> Assigned task: The entries that follow are to be duplicated in full, character for character.

> Stored data:
^^^^^^^^^^^^^^^^

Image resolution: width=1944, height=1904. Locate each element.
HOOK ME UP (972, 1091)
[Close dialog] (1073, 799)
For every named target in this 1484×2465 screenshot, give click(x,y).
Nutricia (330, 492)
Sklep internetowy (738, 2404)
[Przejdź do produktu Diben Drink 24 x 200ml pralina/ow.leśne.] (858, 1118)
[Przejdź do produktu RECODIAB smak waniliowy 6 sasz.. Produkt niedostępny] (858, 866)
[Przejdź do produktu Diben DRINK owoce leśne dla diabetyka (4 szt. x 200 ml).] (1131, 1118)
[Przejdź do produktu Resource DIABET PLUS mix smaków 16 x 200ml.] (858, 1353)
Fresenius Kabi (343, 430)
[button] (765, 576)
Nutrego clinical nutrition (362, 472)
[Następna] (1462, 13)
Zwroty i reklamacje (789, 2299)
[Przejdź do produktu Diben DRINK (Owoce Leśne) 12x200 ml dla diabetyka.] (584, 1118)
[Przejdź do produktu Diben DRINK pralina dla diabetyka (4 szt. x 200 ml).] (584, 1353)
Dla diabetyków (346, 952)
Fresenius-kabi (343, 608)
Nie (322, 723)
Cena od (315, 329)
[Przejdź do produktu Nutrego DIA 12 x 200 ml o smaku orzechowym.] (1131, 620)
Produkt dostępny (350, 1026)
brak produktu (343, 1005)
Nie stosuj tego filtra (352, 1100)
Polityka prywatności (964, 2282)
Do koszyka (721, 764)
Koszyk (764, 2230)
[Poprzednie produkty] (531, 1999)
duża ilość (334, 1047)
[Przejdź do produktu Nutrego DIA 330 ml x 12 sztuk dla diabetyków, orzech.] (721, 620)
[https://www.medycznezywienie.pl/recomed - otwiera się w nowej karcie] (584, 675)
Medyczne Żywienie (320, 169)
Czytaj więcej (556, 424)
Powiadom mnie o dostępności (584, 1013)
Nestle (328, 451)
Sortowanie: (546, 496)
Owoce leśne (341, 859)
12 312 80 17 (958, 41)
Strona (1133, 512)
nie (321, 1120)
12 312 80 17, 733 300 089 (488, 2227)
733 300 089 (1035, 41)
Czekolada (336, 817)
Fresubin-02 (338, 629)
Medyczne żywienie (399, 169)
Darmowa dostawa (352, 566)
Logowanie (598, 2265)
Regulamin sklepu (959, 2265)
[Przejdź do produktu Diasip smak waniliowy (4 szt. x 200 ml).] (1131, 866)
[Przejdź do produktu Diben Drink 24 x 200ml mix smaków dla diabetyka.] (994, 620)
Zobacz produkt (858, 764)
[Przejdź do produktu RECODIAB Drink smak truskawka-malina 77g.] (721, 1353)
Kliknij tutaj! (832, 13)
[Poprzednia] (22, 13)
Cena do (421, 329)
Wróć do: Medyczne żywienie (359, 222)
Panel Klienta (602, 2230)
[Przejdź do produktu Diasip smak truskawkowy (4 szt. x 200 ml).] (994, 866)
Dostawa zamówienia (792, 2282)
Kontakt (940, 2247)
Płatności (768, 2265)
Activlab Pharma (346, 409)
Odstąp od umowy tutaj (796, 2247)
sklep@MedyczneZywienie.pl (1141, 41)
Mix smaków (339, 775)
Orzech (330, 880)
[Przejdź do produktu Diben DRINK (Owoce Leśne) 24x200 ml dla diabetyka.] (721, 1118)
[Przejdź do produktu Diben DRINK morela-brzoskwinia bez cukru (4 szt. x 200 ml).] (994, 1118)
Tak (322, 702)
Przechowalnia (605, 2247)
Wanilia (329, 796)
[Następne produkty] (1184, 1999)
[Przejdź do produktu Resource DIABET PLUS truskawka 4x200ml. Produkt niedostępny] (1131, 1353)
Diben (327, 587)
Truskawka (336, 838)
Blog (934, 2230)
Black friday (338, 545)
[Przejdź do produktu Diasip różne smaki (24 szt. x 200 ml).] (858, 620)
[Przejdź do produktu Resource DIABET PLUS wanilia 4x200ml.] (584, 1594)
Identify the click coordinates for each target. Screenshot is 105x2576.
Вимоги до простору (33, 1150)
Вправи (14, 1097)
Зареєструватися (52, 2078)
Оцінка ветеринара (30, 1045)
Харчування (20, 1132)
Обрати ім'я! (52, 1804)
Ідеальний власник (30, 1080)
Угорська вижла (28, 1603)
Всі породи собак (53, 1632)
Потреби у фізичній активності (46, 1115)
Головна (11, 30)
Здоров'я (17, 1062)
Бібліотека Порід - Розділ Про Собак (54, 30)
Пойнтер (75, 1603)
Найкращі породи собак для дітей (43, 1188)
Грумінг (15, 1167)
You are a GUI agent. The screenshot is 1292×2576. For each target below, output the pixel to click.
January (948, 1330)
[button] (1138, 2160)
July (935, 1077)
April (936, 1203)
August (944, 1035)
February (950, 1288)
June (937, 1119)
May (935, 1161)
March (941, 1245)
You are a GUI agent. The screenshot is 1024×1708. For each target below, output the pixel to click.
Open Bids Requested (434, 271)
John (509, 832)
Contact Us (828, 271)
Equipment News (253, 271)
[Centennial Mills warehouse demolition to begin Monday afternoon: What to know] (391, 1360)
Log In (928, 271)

^^^^^^^^^^^^^^^^

> Solved problem:
Image resolution: width=1944, height=1904. Locate each element.
HOOK ME UP (972, 1091)
[Close dialog] (1073, 799)
For every named target in this 1484×2465 screenshot, give click(x,y).
Nutricia (330, 492)
Sklep internetowy (738, 2404)
[Przejdź do produktu Diben Drink 24 x 200ml pralina/ow.leśne.] (858, 1118)
[Przejdź do produktu RECODIAB smak waniliowy 6 sasz.. Produkt niedostępny] (858, 866)
[Przejdź do produktu Diben DRINK owoce leśne dla diabetyka (4 szt. x 200 ml).] (1131, 1118)
[Przejdź do produktu Resource DIABET PLUS mix smaków 16 x 200ml.] (858, 1353)
Fresenius Kabi (343, 430)
[button] (765, 576)
Nutrego clinical nutrition (362, 472)
[Następna] (1462, 13)
Zwroty i reklamacje (789, 2299)
[Przejdź do produktu Diben DRINK (Owoce Leśne) 12x200 ml dla diabetyka.] (584, 1118)
[Przejdź do produktu Diben DRINK pralina dla diabetyka (4 szt. x 200 ml).] (584, 1353)
Dla diabetyków (346, 952)
Fresenius-kabi (343, 608)
Nie (322, 723)
Cena od (315, 329)
[Przejdź do produktu Nutrego DIA 12 x 200 ml o smaku orzechowym.] (1131, 620)
Produkt dostępny (350, 1026)
brak produktu (343, 1005)
Nie stosuj tego filtra (352, 1100)
Polityka prywatności (964, 2282)
Do koszyka (721, 764)
Koszyk (764, 2230)
[Poprzednie produkty] (531, 1999)
duża ilość (334, 1047)
[Przejdź do produktu Nutrego DIA 330 ml x 12 sztuk dla diabetyków, orzech.] (721, 620)
[https://www.medycznezywienie.pl/recomed - otwiera się w nowej karcie] (584, 675)
Medyczne Żywienie (320, 169)
Czytaj więcej (556, 424)
Powiadom mnie o dostępności (584, 1013)
Nestle (328, 451)
Sortowanie: (546, 496)
Owoce leśne (341, 859)
12 312 80 17 (958, 41)
Strona (1133, 512)
nie (321, 1120)
12 312 80 17, 733 300 089 (488, 2227)
733 300 089 (1035, 41)
Czekolada (336, 817)
Fresubin-02 (338, 629)
Medyczne żywienie (399, 169)
Darmowa dostawa (352, 566)
Logowanie (598, 2265)
Regulamin sklepu (959, 2265)
[Przejdź do produktu Diasip smak waniliowy (4 szt. x 200 ml).] (1131, 866)
[Przejdź do produktu Diben Drink 24 x 200ml mix smaków dla diabetyka.] (994, 620)
Zobacz produkt (858, 764)
[Przejdź do produktu RECODIAB Drink smak truskawka-malina 77g.] (721, 1353)
Kliknij tutaj! (832, 13)
[Poprzednia] (22, 13)
Cena do (421, 329)
Wróć do: Medyczne żywienie (359, 222)
Panel Klienta (602, 2230)
[Przejdź do produktu Diasip smak truskawkowy (4 szt. x 200 ml).] (994, 866)
Dostawa zamówienia (792, 2282)
Kontakt (940, 2247)
Płatności (768, 2265)
Activlab Pharma (346, 409)
Odstąp od umowy tutaj (796, 2247)
sklep@MedyczneZywienie.pl (1141, 41)
Mix smaków (339, 775)
Orzech (330, 880)
[Przejdź do produktu Diben DRINK (Owoce Leśne) 24x200 ml dla diabetyka.] (721, 1118)
[Przejdź do produktu Diben DRINK morela-brzoskwinia bez cukru (4 szt. x 200 ml).] (994, 1118)
Tak (322, 702)
Przechowalnia (605, 2247)
Wanilia (329, 796)
[Następne produkty] (1184, 1999)
[Przejdź do produktu Resource DIABET PLUS truskawka 4x200ml. Produkt niedostępny] (1131, 1353)
Diben (327, 587)
Truskawka (336, 838)
Blog (934, 2230)
Black friday (338, 545)
[Przejdź do produktu Diasip różne smaki (24 szt. x 200 ml).] (858, 620)
[Przejdź do produktu Resource DIABET PLUS wanilia 4x200ml.] (584, 1594)
Identify the click coordinates for each target. Screenshot is 105x2576.
Вимоги до простору (33, 1150)
Вправи (14, 1097)
Зареєструватися (52, 2078)
Оцінка ветеринара (30, 1045)
Харчування (20, 1132)
Обрати ім'я! (52, 1804)
Ідеальний власник (30, 1080)
Угорська вижла (28, 1603)
Всі породи собак (53, 1632)
Потреби у фізичній активності (46, 1115)
Головна (11, 30)
Здоров'я (17, 1062)
Бібліотека Порід - Розділ Про Собак (54, 30)
Пойнтер (75, 1603)
Найкращі породи собак для дітей (43, 1188)
Грумінг (15, 1167)
You are a GUI agent. The screenshot is 1292×2576. For each target below, output the pixel to click.
January (948, 1330)
[button] (1138, 2160)
July (935, 1077)
April (936, 1203)
August (944, 1035)
February (950, 1288)
June (937, 1119)
May (935, 1161)
March (941, 1245)
You are a GUI agent. The screenshot is 1024×1708. For each target below, output the pixel to click.
Open Bids Requested (434, 271)
John (509, 832)
Contact Us (828, 271)
Equipment News (253, 271)
[Centennial Mills warehouse demolition to begin Monday afternoon: What to know] (391, 1360)
Log In (928, 271)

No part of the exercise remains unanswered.